Document everything. If incidents occur regularly, write them down. Note the time, location, people involved and the specific form of ostracism. Include as many details as possible and keep all incidents together in safe place. This information will become necessary if the ostracism warrants legal action. Moreover, specific details and dates strengthen the case. Also, consult the company's handbook to learn its policy regarding workplace harassment.
Remain professional. Whether or not the reasons for the ostracism are justifiable, don't provide more reasons to be ostracised. Ignoring the glances, snickers and blatant disregard of co-workers is challenging but imperative for building a solid, legal case.
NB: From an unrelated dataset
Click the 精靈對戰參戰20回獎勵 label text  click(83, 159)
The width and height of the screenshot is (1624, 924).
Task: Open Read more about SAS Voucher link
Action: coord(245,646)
The best defence is to consistently document and continue performing all required work duties. Attend meetings, interact with co-workers and clients, and conduct business in a professional manner at all times.
Form new acquaintances. A stressful work environment has significant impacts on an employee's work production and mental health. Make sure to establish healthy acquaintances within the workplace. However, avoid involving them in the issues. Find ways to relax and de-stress with your new acquaintances.
Consult a mentor. Inside or outside the workplace, you sometimes need a fresh perspective to gain clarity on a difficult situation. A mentor can offer sound advice and support. She can also offer an objective viewpoint or insight, If nothing else, she can serve as a sounding board to safely voice frustration with the situation.
Speak with management privately. Alert a member of management who isn't participating in the ostracism. He may find it necessary to provide professional development workshops or sensitivity training to the entire staff. Provide the manager with a copy of the documented incidents so he understands the extent and seriousness of the issue.
Meet with a company mediator. When all else fails, take steps to begin legal action. Not all companies offer mediators, but usually, someone in human resources is appointed to handle workplace harassment issues. This person must investigate the reported issues and provide viable resolutions.